In the context of global or total time/cost claims, a similar attitude underlies the reluctance of the Court to permit those cases to go forward unless a more conventional form of presentation is shown to be unavailable or impracticable.[31]  In this case, there is no material offered as to this matter. 

[28]Wharf Properties Ltd v Eric Cumine Associates (1991) 52 BLR 1 at 21 (PC)

[29]NauruPhosphate RoyaltiesTrust v Matthew Hall Mechanical and Electrical Engineers Ltd [1994] 2 VR 386 at 406, per Smith J.
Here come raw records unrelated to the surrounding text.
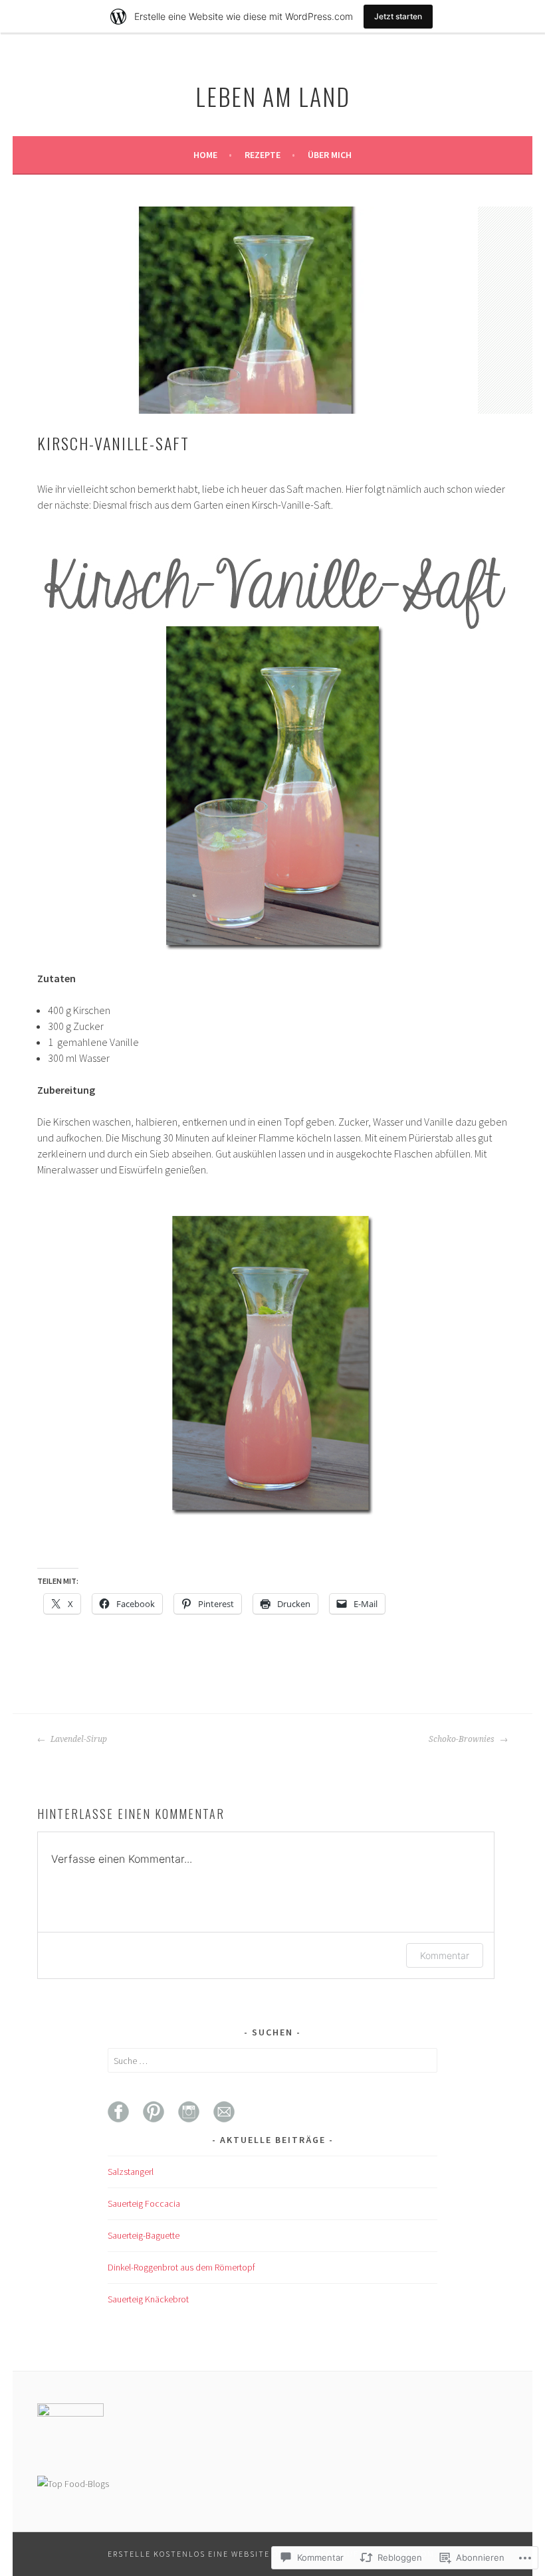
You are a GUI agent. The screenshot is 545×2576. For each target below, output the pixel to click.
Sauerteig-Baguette (143, 2235)
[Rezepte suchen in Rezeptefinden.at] (73, 2484)
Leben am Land (272, 96)
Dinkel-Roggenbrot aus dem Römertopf (181, 2267)
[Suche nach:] (272, 2061)
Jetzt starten (398, 16)
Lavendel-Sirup (78, 1739)
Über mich (330, 155)
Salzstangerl (131, 2172)
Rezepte (262, 155)
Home (205, 155)
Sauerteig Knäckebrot (148, 2299)
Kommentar (444, 1955)
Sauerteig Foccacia (144, 2203)
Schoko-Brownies (462, 1739)
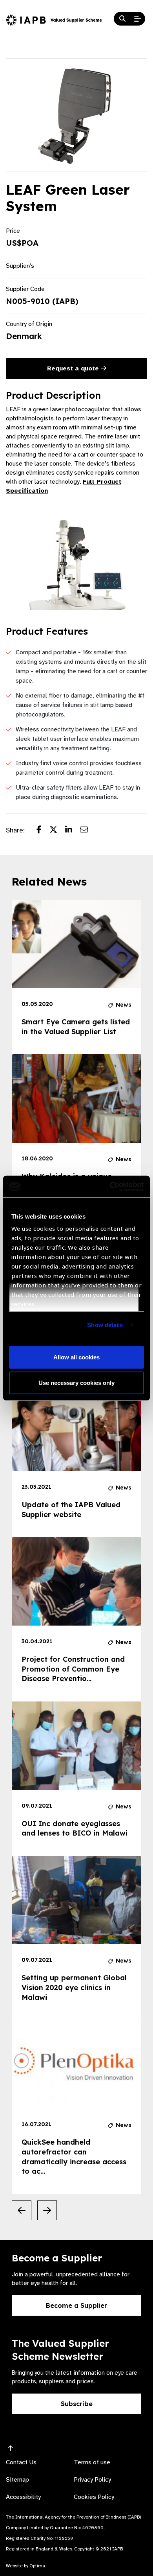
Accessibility (23, 2497)
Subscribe (77, 2404)
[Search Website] (122, 19)
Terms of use (92, 2462)
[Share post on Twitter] (57, 830)
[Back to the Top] (10, 2448)
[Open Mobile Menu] (137, 19)
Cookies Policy (94, 2497)
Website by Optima (25, 2566)
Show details (105, 1324)
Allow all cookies (76, 1356)
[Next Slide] (47, 2210)
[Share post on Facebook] (42, 830)
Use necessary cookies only (76, 1382)
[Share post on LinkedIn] (72, 830)
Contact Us (21, 2462)
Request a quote (74, 368)
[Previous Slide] (21, 2210)
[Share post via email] (88, 830)
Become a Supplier (76, 2305)
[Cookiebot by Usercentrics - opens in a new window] (110, 1186)
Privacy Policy (92, 2480)
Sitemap (17, 2480)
[30][1994] 1 VR 237 at 241 and the cases there referred to.

[31]NauruPhosphate RoyaltiesTrust v Matthew Hall Mechanical and Electrical Engineers Ltd [1994] 2 VR 386 at 405, per Smith J.

  1. But this case, as it is now presented, is not a global claim.  It does not have to confront the difficulties attending the proof that the plaintiff’s loss was consequent upon one or more of a multiplicity of alleged wrongful acts.  It attributes its loss solely to the increased number of Help Desk calls.  The point of vulnerability of this case is that of demonstrating the fact that this increase in the number of calls caused the increased number of FTEs which were actually provided.  This question, even at a pleading level, must be addressed by the application of commonsense[32] and in a practical way.  It is a question, too, upon which Ipex bears the ultimate burden of proof.  In the pleading, Ipex seeks to discharge this burden by inviting the Court to infer causation from the coincidence of the extra calls being followed by the extra FTEs.  It will discharge this burden only by satisfying the Court that there was no other causally significant factor which contributed to these FTEs.[33]

    [32]March v Stramare (1991) 171 CLR 506 at 524 per Deane J.

    [33]John Holland Construction & Engineering v Kvaerner Brown (1996) 8 VR 681 at [15]. Laing Management (Scotland) Ltd v John Doyle Construction Ltd [2004] BLR 295 at [10], [14] ff.

  1. The danger of this method of presenting such a claim is that it tends to shift to the defendant the task of demonstrating that the other factors for which it is not legally responsible played such a causative role.  It is for this reason that the plea may be rejected as embarrassing.  But this conclusion will not follow in every case.  As Smith J pointed out in NauruPhosphate RoyaltiesTrust v Matthew Hall Mechanical and Electrical Engineers Ltd [34], the fact that the evidentiary or shifting burden may pass to the defendant on a given issue does not detract from the obligation of Ipex to prove on the balance of probabilities at the end of the day that the extra FTEs and their cost have in fact been caused by the increase in the number of Help Desk calls. It must be accepted in the context of adversary litigation that this may be so and that a plaintiff has no obligation to make things easy for its adversary.  Nevertheless, it cannot be gainsaid that, as a matter of forensic reality, this will often impose a great burden upon the defendant which, in many cases, is less able than the plaintiff to know what occurred from day to day and the Court will be concerned that this burden be not an unnecessary or unreasonable one.  It is for this reason that the Court will be inclined to require the plaintiff to bring forward “the precise evidence” of its loss which is within its power or to show why that is not reasonable or practicable.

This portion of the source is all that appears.